Time Warner Cable posted a healthy 22.2 percent profit for last year, thanks to increased phone and data subscribers, but the trend of losing basic video subscribers continued.
Time Warner Cable reported its year-end and fourth-quarter earnings this morning. Time Warner Cable, which is the nation's second-largest cable operator, also announced a 20 percent increase in its quarterly dividend to 48 cents a share as the company spent $515 million during the fourth quarter on stock buybacks.
Time Warner Cable lost a total of 141,000 video customers in the fourth quarter while adding 94,000 data and 72,000 phone subscribers.
Time Warner Cable's triple-play net additions were 72,000 in the fourth quarter, while double- and triple-play subscribers totaled 8.5 million, or 59 percent of total customer relationships, as of Dec. 31.
Time Warner Cable said its fourth-quarter profit increased to $392 million, or $1.09 a share, from $322 million, or 91 cents a share, a year earlier. Excluding a tax gain and other impacts, earnings climbed to 99 cents a share from 93 cents a share as revenue rose 5.9 percent to $4.8 billion.
Revenues for the fourth quarter of 2010 increased 5.9 percent from the fourth quarter of 2009 to $4.8 billion.
Subscription revenues grew 4.6 percent year-over-year to $4.5 billion, driven by a 3.5 percent increase in residential subscription revenues and a 23 percent increase in commercial subscription revenues. Advertising revenues increased 34 percent to $269 million.
Full-year revenues increased 5.6 percent over 2009 to $18.9 billion. Subscription revenues grew 4.8 percent to $18 billion, with residential subscription revenues increasing 3.9 percent and commercial subscription revenues growing 21.1 percent. Advertising revenues increased 25.5 percent to $881 million.
For both the fourth quarter and full year of 2010, Time Warner Cable said residential subscription revenue growth was driven by increases in high-speed data, video and voice revenues.
Video revenue increased 1.6 percent, while high-speed data revenue rose 11 percent and voice revenue jumped by 7.6 percent.

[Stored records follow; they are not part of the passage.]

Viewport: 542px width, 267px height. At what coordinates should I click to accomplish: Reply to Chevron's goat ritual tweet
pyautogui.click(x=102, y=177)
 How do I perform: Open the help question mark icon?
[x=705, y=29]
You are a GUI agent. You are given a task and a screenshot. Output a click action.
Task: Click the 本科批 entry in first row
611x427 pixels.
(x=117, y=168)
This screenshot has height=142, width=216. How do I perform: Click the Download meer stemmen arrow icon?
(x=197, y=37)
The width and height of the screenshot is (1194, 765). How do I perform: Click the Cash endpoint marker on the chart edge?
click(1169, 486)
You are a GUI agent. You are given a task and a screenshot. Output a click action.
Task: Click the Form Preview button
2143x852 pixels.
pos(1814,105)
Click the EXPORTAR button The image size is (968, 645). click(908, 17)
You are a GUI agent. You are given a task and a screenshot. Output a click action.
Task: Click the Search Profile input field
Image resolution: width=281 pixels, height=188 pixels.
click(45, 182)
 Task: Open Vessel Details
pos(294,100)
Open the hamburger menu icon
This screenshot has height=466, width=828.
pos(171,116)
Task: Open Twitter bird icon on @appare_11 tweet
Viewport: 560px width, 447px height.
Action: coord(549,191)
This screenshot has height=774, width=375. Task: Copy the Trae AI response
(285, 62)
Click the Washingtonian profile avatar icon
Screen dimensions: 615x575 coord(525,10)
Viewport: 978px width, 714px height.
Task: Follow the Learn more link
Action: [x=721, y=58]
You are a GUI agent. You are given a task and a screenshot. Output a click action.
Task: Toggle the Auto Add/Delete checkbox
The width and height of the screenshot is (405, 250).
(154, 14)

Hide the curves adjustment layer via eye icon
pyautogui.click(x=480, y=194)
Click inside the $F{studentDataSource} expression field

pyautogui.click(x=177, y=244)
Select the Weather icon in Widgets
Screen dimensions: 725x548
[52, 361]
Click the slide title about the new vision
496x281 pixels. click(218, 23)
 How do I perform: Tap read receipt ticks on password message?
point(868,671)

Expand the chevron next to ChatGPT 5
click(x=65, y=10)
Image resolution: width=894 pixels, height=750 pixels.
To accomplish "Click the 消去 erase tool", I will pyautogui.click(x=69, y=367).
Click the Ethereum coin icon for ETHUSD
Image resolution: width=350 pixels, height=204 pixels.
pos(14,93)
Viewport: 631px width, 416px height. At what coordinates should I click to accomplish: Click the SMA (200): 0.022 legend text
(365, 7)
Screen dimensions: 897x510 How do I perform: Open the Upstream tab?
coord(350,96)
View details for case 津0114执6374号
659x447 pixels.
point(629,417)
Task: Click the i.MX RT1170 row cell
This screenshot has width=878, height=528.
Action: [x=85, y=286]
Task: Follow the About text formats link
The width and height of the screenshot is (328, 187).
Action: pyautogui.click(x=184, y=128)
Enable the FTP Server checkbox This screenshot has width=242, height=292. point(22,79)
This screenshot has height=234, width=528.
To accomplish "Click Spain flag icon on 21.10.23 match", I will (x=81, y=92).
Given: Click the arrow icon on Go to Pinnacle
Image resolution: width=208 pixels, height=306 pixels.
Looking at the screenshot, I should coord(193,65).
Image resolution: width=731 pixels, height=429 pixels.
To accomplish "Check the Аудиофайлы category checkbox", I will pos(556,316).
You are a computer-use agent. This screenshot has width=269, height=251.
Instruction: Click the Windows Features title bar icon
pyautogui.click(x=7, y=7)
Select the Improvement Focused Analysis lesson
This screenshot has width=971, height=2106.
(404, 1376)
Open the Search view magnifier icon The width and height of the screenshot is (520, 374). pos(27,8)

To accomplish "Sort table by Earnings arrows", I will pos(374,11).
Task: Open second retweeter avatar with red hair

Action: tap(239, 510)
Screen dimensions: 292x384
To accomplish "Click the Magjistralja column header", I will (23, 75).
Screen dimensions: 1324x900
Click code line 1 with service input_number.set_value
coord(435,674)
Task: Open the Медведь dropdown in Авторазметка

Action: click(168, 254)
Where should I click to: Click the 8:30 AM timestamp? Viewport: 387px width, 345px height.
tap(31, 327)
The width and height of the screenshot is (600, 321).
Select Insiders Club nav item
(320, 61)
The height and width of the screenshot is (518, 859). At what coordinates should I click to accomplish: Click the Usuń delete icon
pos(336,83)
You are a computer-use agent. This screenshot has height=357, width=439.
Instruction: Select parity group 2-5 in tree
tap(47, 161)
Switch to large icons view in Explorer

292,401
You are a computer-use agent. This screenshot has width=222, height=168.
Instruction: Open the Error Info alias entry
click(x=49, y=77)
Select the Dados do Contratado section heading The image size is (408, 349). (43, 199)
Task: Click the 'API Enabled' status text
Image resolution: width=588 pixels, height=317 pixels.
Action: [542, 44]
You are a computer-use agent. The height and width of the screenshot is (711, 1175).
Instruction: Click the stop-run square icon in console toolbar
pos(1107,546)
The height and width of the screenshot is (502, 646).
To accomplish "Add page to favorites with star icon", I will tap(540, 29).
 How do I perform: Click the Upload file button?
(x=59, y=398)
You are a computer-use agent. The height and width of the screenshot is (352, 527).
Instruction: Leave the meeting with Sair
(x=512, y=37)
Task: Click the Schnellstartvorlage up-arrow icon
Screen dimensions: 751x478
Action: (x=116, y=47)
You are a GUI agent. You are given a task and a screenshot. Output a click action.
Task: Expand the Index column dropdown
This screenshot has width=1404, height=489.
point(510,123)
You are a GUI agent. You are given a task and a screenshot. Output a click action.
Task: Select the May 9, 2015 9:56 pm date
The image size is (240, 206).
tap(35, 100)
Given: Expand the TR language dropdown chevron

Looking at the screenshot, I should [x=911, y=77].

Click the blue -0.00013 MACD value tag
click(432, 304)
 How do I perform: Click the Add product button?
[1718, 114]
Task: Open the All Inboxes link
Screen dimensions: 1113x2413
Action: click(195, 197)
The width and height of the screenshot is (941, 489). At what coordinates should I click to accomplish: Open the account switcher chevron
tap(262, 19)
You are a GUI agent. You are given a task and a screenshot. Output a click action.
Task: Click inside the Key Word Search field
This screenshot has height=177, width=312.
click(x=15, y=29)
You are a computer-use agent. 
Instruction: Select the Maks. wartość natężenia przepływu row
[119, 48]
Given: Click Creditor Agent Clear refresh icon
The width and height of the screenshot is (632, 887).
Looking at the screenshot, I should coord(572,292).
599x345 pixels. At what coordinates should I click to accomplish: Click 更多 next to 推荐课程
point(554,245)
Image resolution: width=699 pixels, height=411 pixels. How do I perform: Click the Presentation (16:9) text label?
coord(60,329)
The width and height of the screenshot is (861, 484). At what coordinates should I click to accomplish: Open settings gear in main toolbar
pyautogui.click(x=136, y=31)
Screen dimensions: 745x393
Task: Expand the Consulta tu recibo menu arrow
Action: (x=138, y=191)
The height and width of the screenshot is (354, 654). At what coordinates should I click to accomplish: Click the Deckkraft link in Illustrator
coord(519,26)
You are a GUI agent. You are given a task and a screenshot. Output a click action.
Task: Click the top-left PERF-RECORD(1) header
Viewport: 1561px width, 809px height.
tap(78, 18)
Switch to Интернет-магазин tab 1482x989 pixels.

Buoyed by more political ad spending, advertising climbed 34 percent.
The increase in residential high-speed data revenues was attributed to growth in high-speed data subscribers and, to a lesser extent, increases in average revenues per subscriber.
Residential video revenues rose as a result of increases in average revenues per subscriber, which were due to price increases, improved subscriber mix and increased DVR service revenues, partially offset by the decline in video subscribers.
The growth in residential voice revenues was driven by an increase in digital phone subscribers, partially offset by a decrease in average monthly revenues per digital phone subscriber.
Commercial subscription revenue growth was due primarily to an increase in cell tower backhaul revenues, increases in business-class phone and high-speed data subscribers and higher metro Ethernet revenues.
Advertising revenue growth for both the quarter and full year was boosted by a wide range of categories, most notably political, automotive and media. Political advertising was $42 million in the fourth quarter of 2010 and $74 million in the full-year 2010 compared to $8 million and $20 million in the comparable periods of 2009.
Analysts had projected average earnings of $1 a share on revenue of $4.75 billion. Time Warner Cable's operating margin rose to 20.7 percent from 19.7 percent.
"We made great strides financially and operationally in 2010," Time Warner Cable CEO Glenn Britt said. "We achieved record free cash flow and continued to deliver on our shareholder-oriented capital allocation strategy. At the same time, we enhanced our products and services, increased the sophistication of our marketing and accelerated the growth of our commercial business. We look forward to the challenges and opportunities in the new year as we strive to deliver great service and quality products to our customers."